Prisma AIRS CLI exposes full CRUD over AIRS runtime configuration resources via airs runtime subcommand groups. All config management commands require Management API credentials (PANW_MGMT_CLIENT_ID, PANW_MGMT_CLIENT_SECRET, PANW_MGMT_TSG_ID).

Security Profiles

# CRUD
airs runtime profiles list
airs runtime profiles get <nameOrId>
airs runtime profiles get <nameOrId> --output json
airs runtime profiles create --name "My Profile" --prompt-injection block --toxic-content alert
airs runtime profiles update <nameOrId> --prompt-injection alert --malicious-code block
airs runtime profiles delete <nameOrId>
airs runtime profiles delete <nameOrId> --force --updated-by user@example.com

# Clean up old profile revisions (keeps only latest per name)
airs runtime profiles cleanup # preview only
airs runtime profiles cleanup --force # delete old revisions

create requires --name. All protection flags are optional — omitted sections get AIRS defaults.
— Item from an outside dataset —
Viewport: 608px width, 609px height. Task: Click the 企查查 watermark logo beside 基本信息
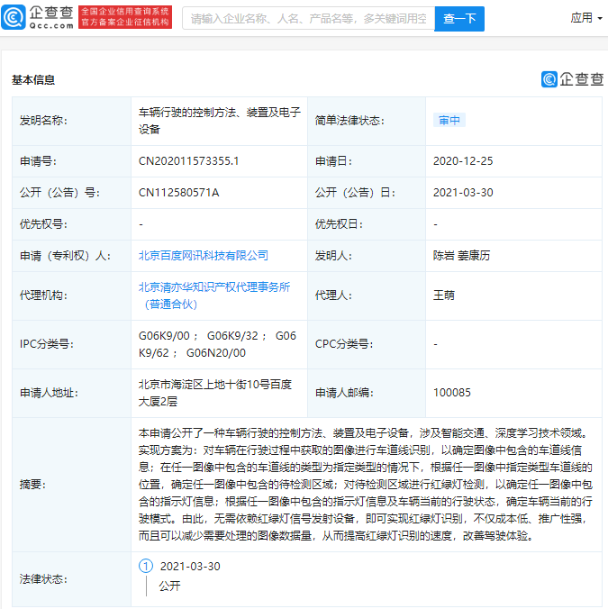(572, 79)
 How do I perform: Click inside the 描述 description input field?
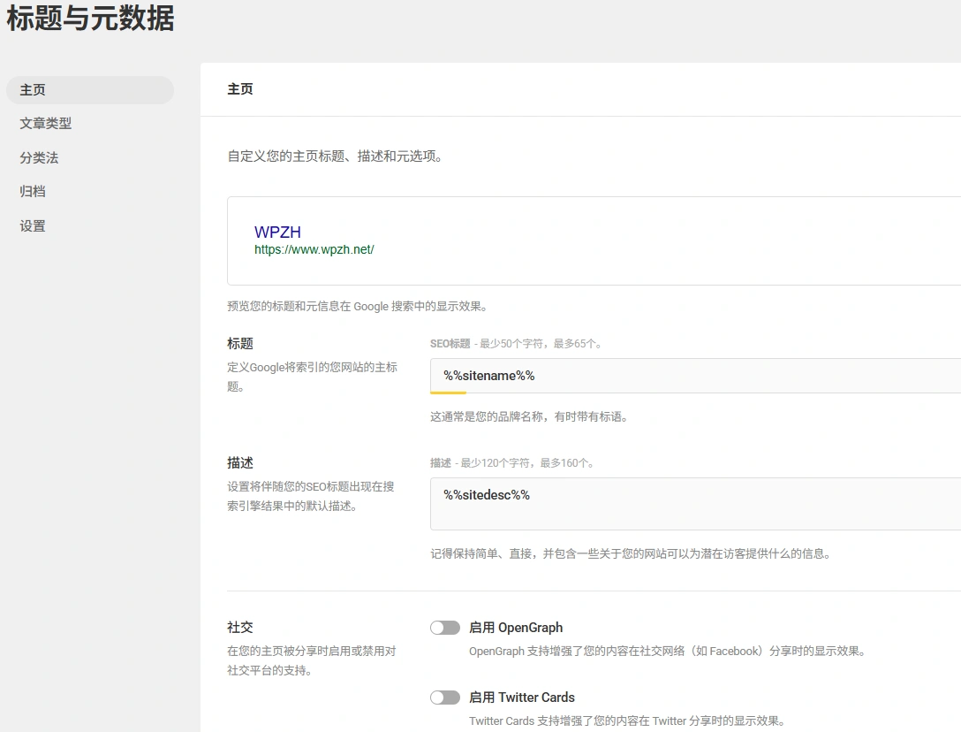click(x=618, y=499)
update uses read-modify-write: fetches the current profile, merges only the flags you specify, PUTs the full payload. Existing policy sections (including topic-guardrails) are preserved.

See the CLI Reference — Profiles for the full flag table.
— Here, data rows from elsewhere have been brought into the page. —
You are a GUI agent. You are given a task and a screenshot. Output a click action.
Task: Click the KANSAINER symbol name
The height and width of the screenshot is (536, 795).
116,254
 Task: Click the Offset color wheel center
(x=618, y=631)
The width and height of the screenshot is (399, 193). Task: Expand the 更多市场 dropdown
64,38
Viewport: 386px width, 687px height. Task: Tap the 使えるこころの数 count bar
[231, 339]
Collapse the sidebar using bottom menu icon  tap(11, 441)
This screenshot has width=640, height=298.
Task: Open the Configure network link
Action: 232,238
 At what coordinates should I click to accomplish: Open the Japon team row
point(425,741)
Custom Topics & Guardrail Optimization

# CRUD
airs runtime topics list [--limit <n>] [--offset <n>] [--output <format>]
airs runtime topics get <nameOrId> [--output pretty|json|yaml]
airs runtime topics update <topicId> --config <json-file>
airs runtime topics delete <topicId> [--force --updated-by <email>]

# Guardrail optimization (atomic commands for agent loops)
airs runtime topics create --name <name> --description <desc> --examples <ex1> <ex2> [--output json]
airs runtime topics apply --profile <name> --name <name> --intent <block|allow> [--output json]
airs runtime topics eval --profile <name> --prompts <csv> --topic <name> [--output json]
airs runtime topics revert --profile <name> --name <name> [--output json]
airs runtime topics sample [--output-file <path>]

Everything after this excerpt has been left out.